- [SET EXERCISE 1]: In the article on Diaper Pail Friends, update the stretch from "Something about this" through "work even better." by changing "Northern California" to "Bay Area".
- [SET EXERCISE 2]: According to the article on Diaper Pail Friends, what job did Tommy have before he quit to sell baby clothes?

Something about this resonates in me as I wind my way up the side of Mount Tamalpais above Mill Valley, north of San Francisco. The sun beats into a blue sky with lavish sensuality, and the trees hold up their arms so effortlessly. It is a perfect Northern California day and I realize how long it's been since I've done anything like commune with nature or anything else uncivilized. I'm far from a techie, but I do spend more and more time staring into a screen thinking in tiny bites of abstract data. An e-mail, a to-do item, a Web site URL, a bit of HTML code -- they tap-tap together into the bulk of my life. At the end of the day, if I am lucky, I jog or dance until it hurts, but maybe an equally exerting sexual ritual would work even better.

Baby Tommy lives in a split-level redwood house with his partner Marky. Nineteen years ago he started Diaper Pail Friends, an organization providing more than 13,000 members with "Adult Baby" parties, networked mailing lists, literature and products like hypnotic audiotapes for achieving "total incontinence." They also host parties all over the nation, which allow ABies to make friends, wet their pants and change each other's diapers. (Adult Babies are not to be confused with "Plushies," people who make love to their stuffed animals and sometimes like to dress up as their furry friends.)

Tommy's platinum blond hair frames his wizened face with the lavish hope of an aging Caesar. Once a systems analyst, he quit his job 10 years ago to see if he could pay his substantial mortgage from hawking baby clothes to overgrown infants. His scheme paid off: Although he won't say how much he rakes in, he hints that it's in the multiple hundreds of thousands. "I'm a late bloomer," he brawls in a burnished Bronx accent. "Most ABies begin around the age of 7, but I only started wearing diapers when I was an adult. I've been in the military, I've been married, I have two grown kids and now I'm about 70 percent gay. I've been very fortunate," he beams, looking out on a bristly sea of redwoods. "I've lived a full life."

Like most fetishists, infantilists are predominantly men. "Men aren't allowed to be submissive, or soft, or feminine, so it comes out as a fetish," says Tommy, explaining that he is currently struggling to find sane female ABies for a Jerry Springer show. Tommy believes that the rise of infantilism is a response to the limitations of traditional masculinity. "My father was very domineering and very unfeeling," he explains. "So I began to develop ways to avoid being like him. First of all: Don't grow up! If you grow up, you're going to become a man."

(Items listed in a dataset)
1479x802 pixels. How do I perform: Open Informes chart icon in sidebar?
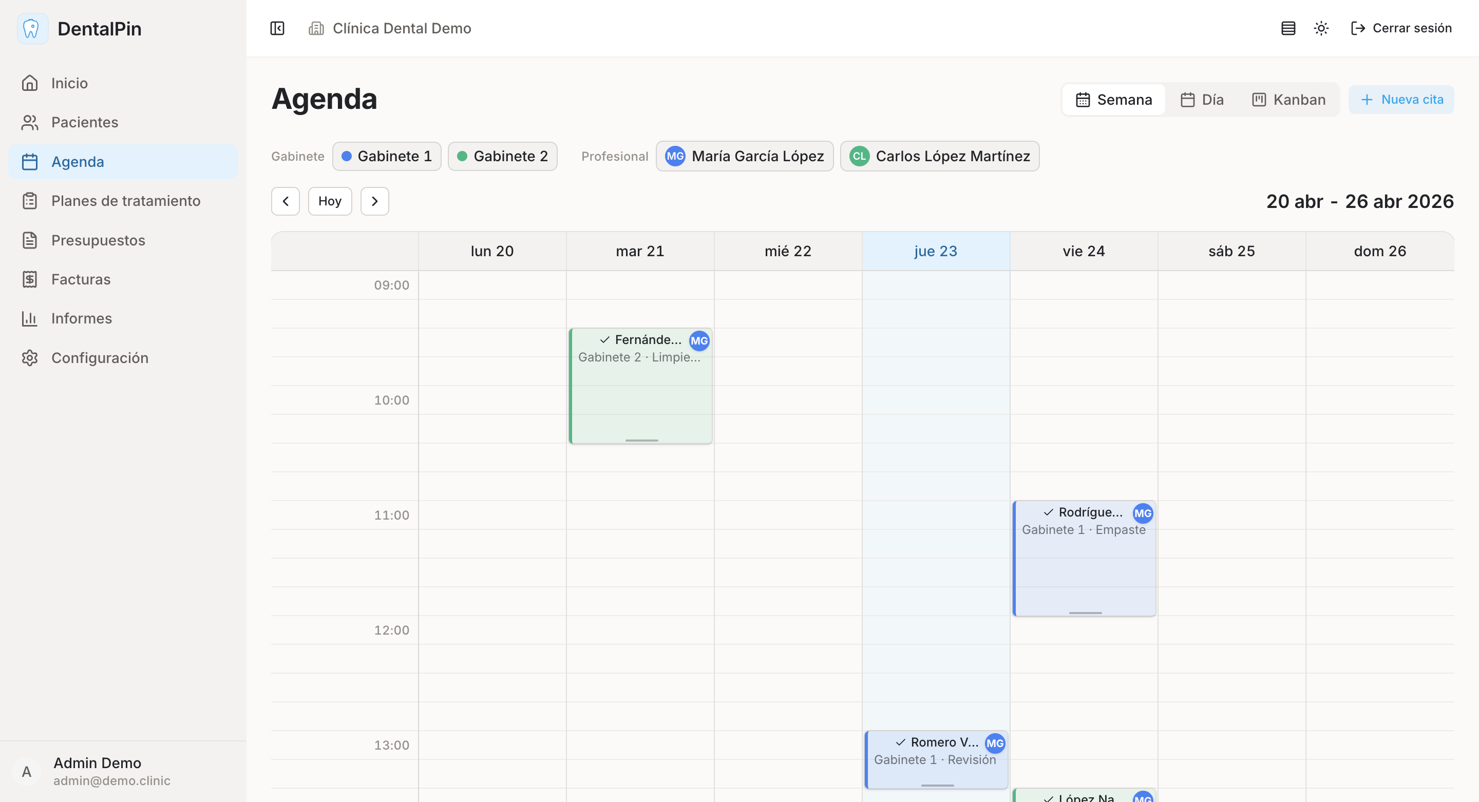tap(30, 318)
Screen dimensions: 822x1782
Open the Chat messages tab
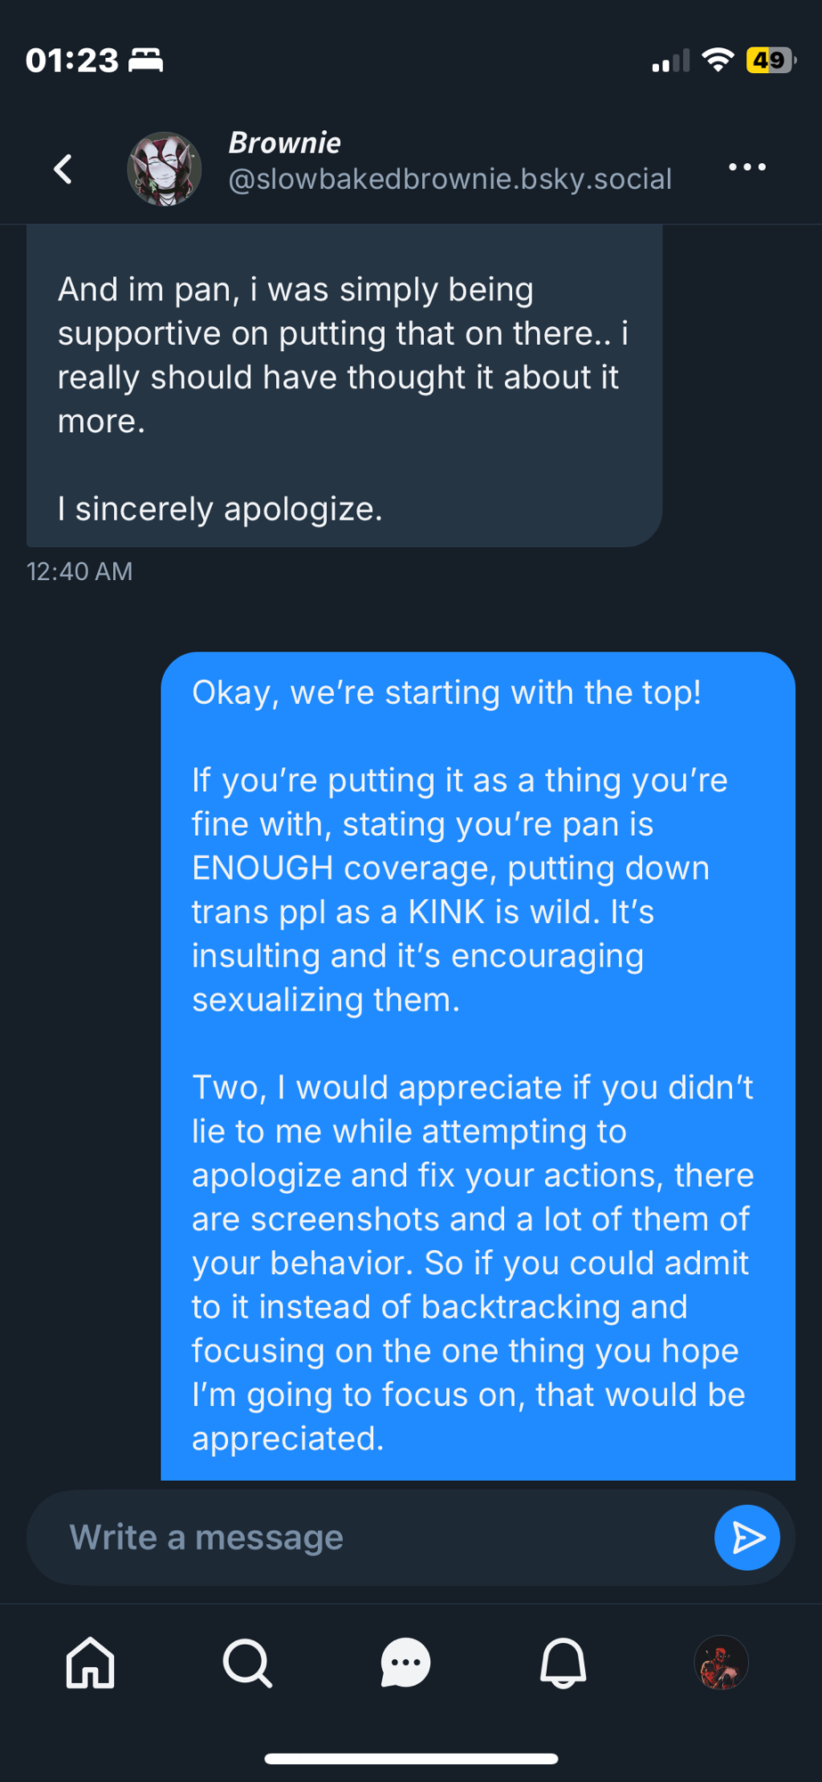click(x=405, y=1663)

- [FULL SOLUTION 1]:
Something about this resonates in me as I wind my way up the side of Mount Tamalpais above Mill Valley, north of San Francisco. The sun beats into a blue sky with lavish sensuality, and the trees hold up their arms so effortlessly. It is a perfect Bay Area day and I realize how long it's been since I've done anything like commune with nature or anything else uncivilized. I'm far from a techie, but I do spend more and more time staring into a screen thinking in tiny bites of abstract data. An e-mail, a to-do item, a Web site URL, a bit of HTML code -- they tap-tap together into the bulk of my life. At the end of the day, if I am lucky, I jog or dance until it hurts, but maybe an equally exerting sexual ritual would work even better.

- [FULL SOLUTION 2]: He was a systems analyst.